Exercise prompt:
Move 107 up each coordinate value in the answers, then write out the lines again with the requests included. Begin at the line that has "Click Acheron's Lightning element icon" and stop after the line that has "click(119, 447)", omitting the pictures.

[Records about locating elements on screens]
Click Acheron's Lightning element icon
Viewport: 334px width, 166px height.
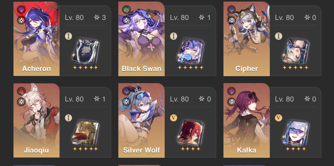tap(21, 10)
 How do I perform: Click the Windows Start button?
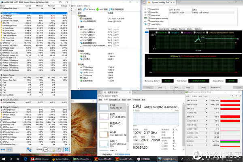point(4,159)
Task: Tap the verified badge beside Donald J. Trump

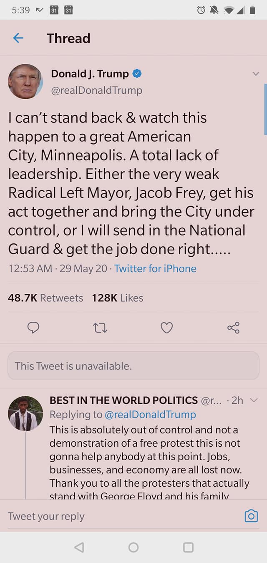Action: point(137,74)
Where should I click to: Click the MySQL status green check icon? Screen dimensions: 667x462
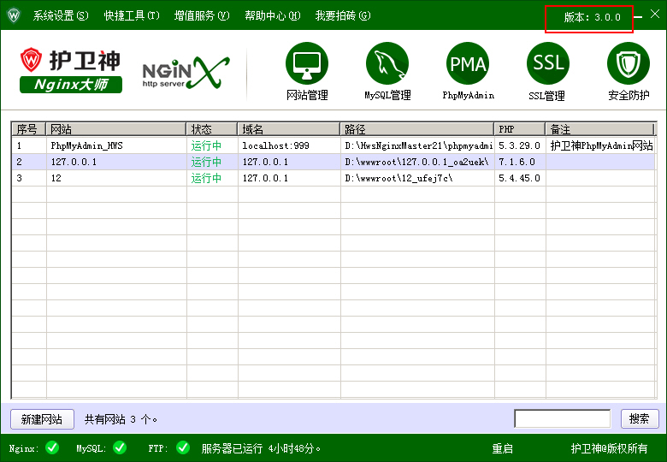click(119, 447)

...

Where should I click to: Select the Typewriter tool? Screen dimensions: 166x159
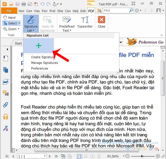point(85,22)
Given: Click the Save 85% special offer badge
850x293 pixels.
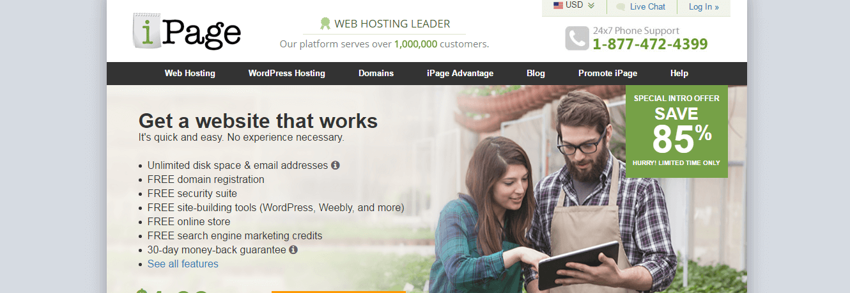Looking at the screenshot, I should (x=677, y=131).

Response:
Click Acheron's Lightning element icon
Viewport: 334px width, 166px height.
tap(128, 117)
 How do I perform: Click the Windows Start button?
point(111,266)
Task: Tap the verified badge beside Donald J. Trump

Action: point(244,181)
Where should I click to: Click the MySQL status green check icon? Screen dimensions: 667x462
click(226, 554)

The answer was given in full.